From the line with "Viewport: 780px width, 481px height." down to the final line of the material, please transcribe everything exactly, but leave the pictures out.

*** INFORMATION Section Begins ***

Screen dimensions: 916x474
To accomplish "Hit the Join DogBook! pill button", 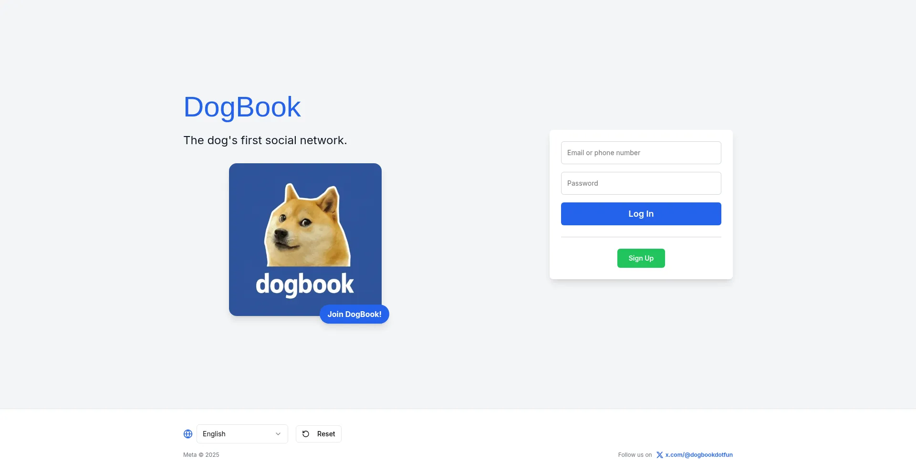I will click(354, 314).
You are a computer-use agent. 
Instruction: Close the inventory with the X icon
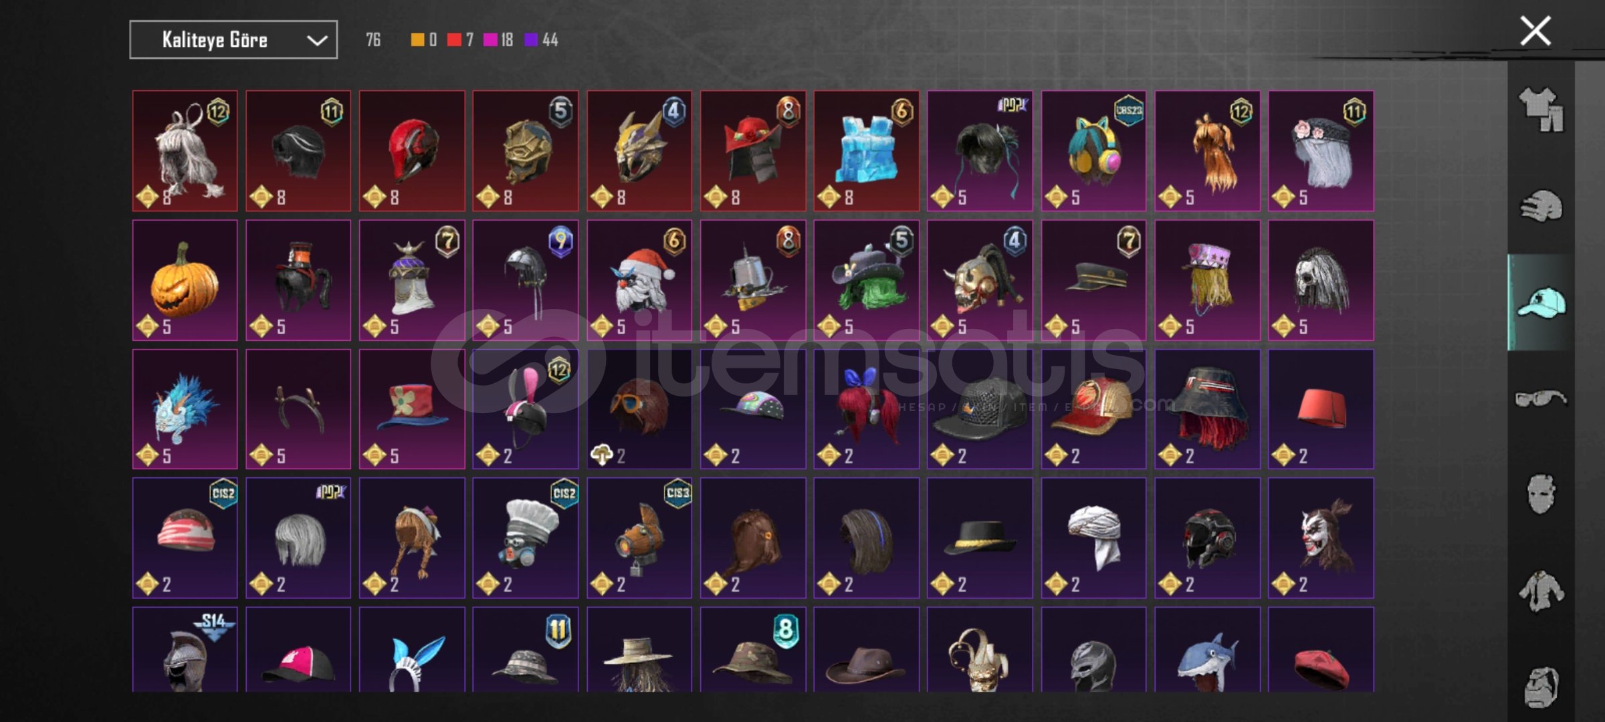1535,31
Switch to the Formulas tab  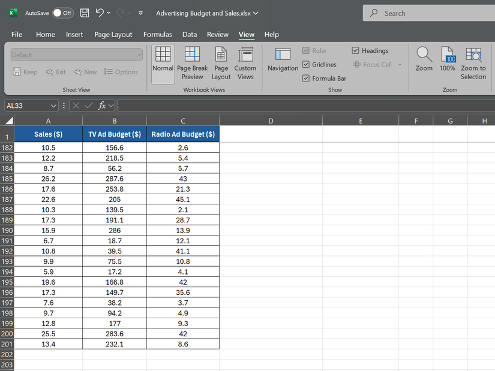pos(157,34)
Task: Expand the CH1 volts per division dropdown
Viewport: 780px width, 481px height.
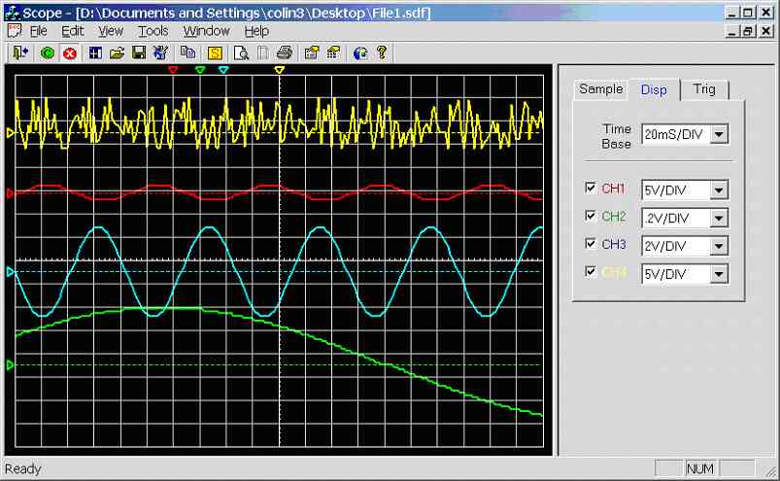Action: click(x=719, y=190)
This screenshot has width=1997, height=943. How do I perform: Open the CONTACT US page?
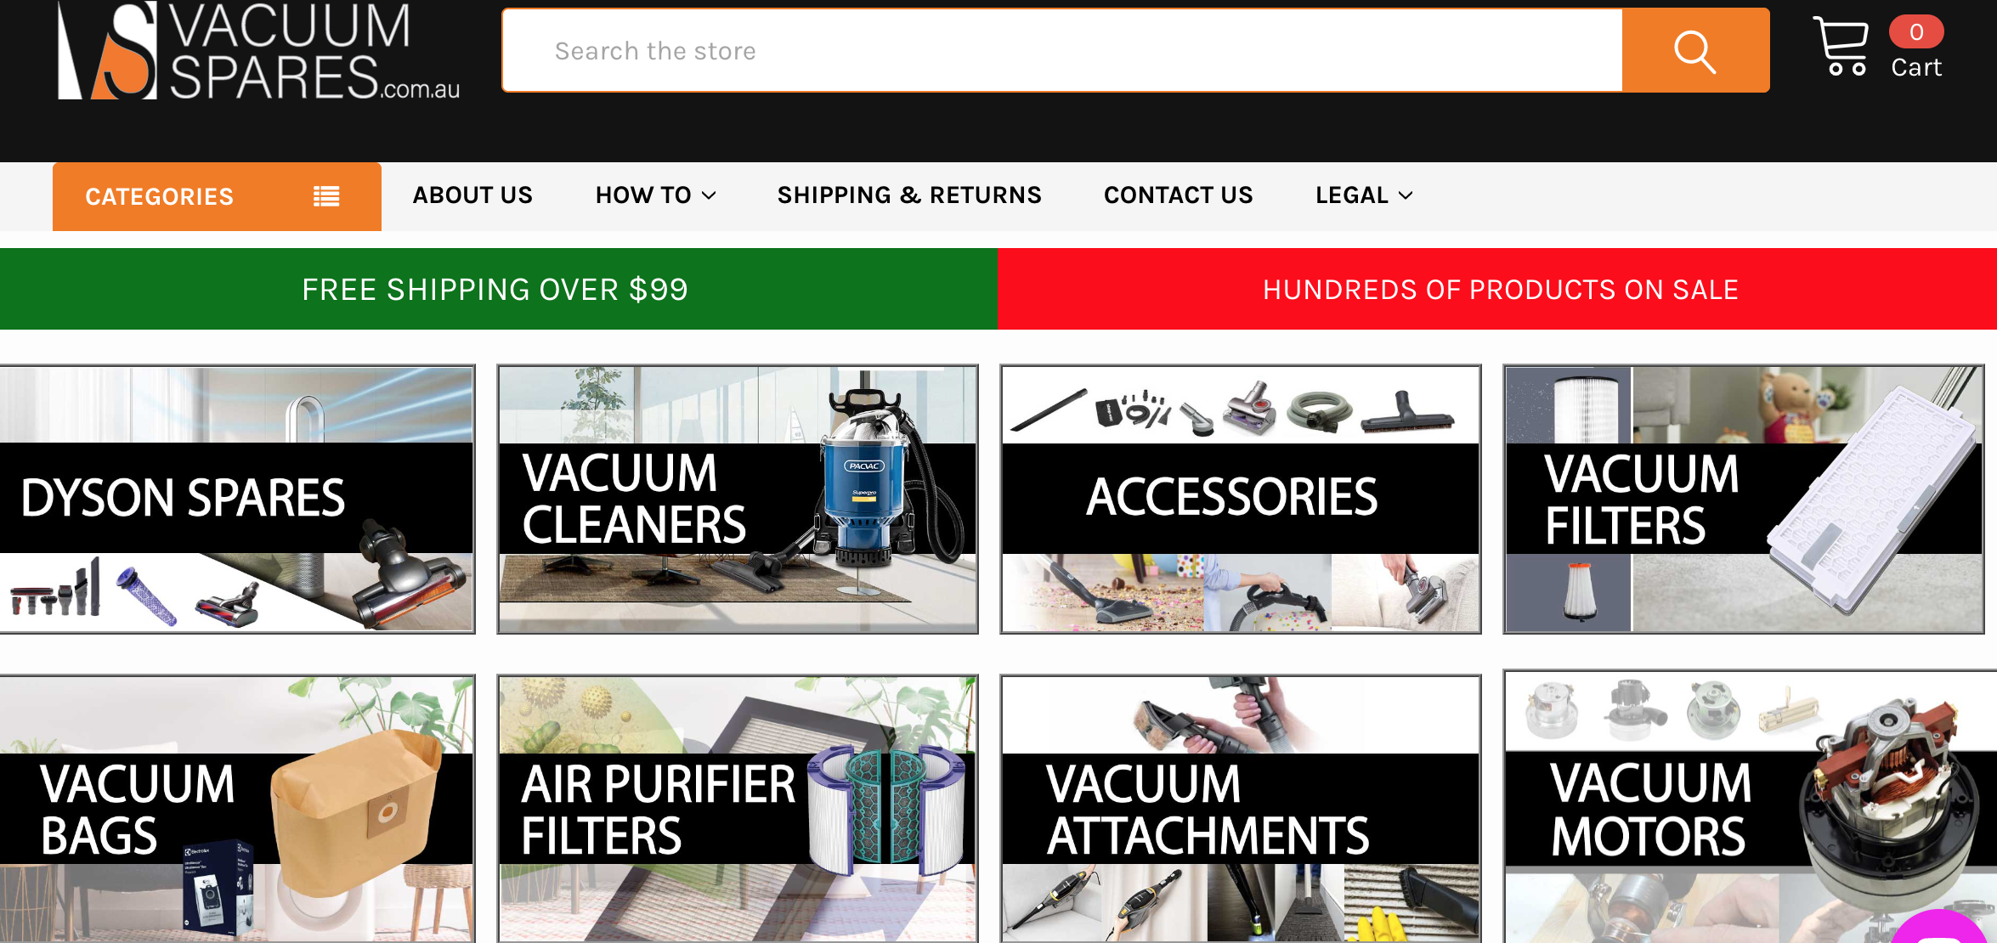point(1178,195)
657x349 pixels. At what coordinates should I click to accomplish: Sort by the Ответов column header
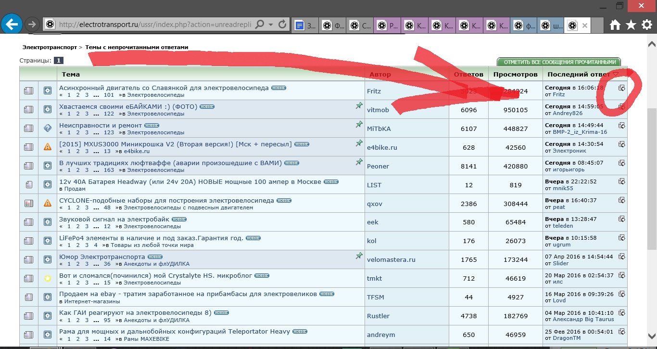[x=468, y=75]
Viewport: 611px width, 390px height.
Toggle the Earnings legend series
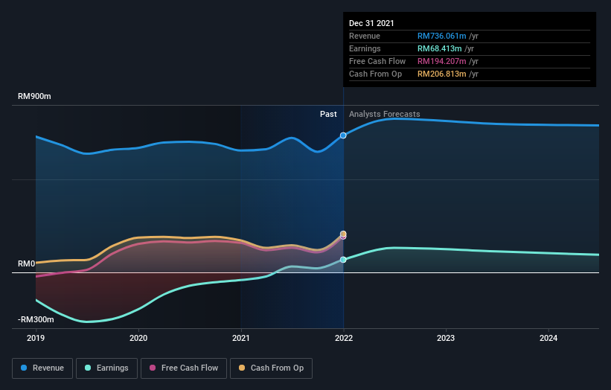tap(106, 368)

*** INFORMATION Section Ends ***

§ ANSWER TO THIS EXERCISE:
Viewport: 780px width, 481px height.
Action: click(x=719, y=190)
This screenshot has width=1997, height=943. How do I perform: Open the CONTACT US page?
point(1178,195)
657x349 pixels. At what coordinates should I click to accomplish: Sort by the Ответов column header
[x=468, y=75]
Viewport: 611px width, 390px height.
Toggle the Earnings legend series
tap(106, 368)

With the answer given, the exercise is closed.